Academy Award-nominated director Joe Wright knows a thing or two about adaptations, having brought Cyrano, Atonement, Pride & Prejudice, and a Peter Pan origin story, Pan, to the screen. Following the London Film Festival debut of Guillermo del Toro’s Pinocchio, Wright sat down with the film’s creators — del Toro and Gustafson — and two cast members — young actor Gregory Mann, who voices both Pinocchio and Gepetto’s son Carlo, and frequent del Toro collaborator Burn Gorman who plays the village priest — for a lively discussion about the most emotionally charged and creative adaptation of Collodi’s work to date.
An edited version of the conversation follows.
Joe Wright: To me, the film speaks about fatherhood and war, fascism and love. I understand that this took a long time to bring to the screen. How did it start?
Guillermo del Toro: Half of my career has been trying to get the movie made. This version started 14 or 15 years ago because of the drawing of Pinocchio by [illustrator] Gris Grimly. The way it looks makes it instantly something that hasn’t been done. The point of inflection in our new Pinocchio is Pinocchio, and the stop-motion medium allows him to exist on the same level field as the rest of the characters; he’s not an anomaly.
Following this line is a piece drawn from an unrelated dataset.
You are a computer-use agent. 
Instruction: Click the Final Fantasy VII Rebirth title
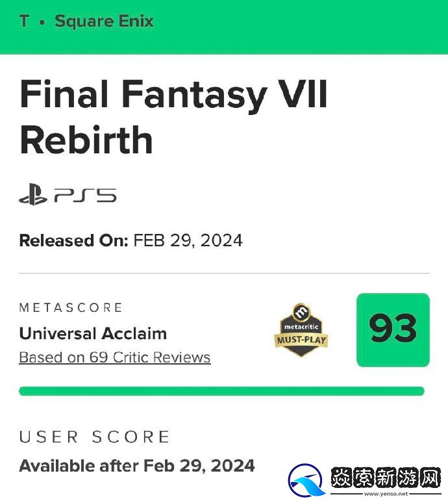point(173,117)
When we announced we were doing Pinocchio, every studio in town said, Greenlit, you don’t even have to take the meeting. Then we met and I said, It’s the rise of Mussolini. Pinocchio dies four times in the movie. And they would go, Ha ha, goodbye. In 30 years, I’ve learned that it takes only one yes to get it made. And it happened really, really late. What I wanted and what we guaranteed every artist involved was that no one will fuck with it.
Wright: I’m really interested in the tone of the movie because it seems to be as much for parents as it is for children.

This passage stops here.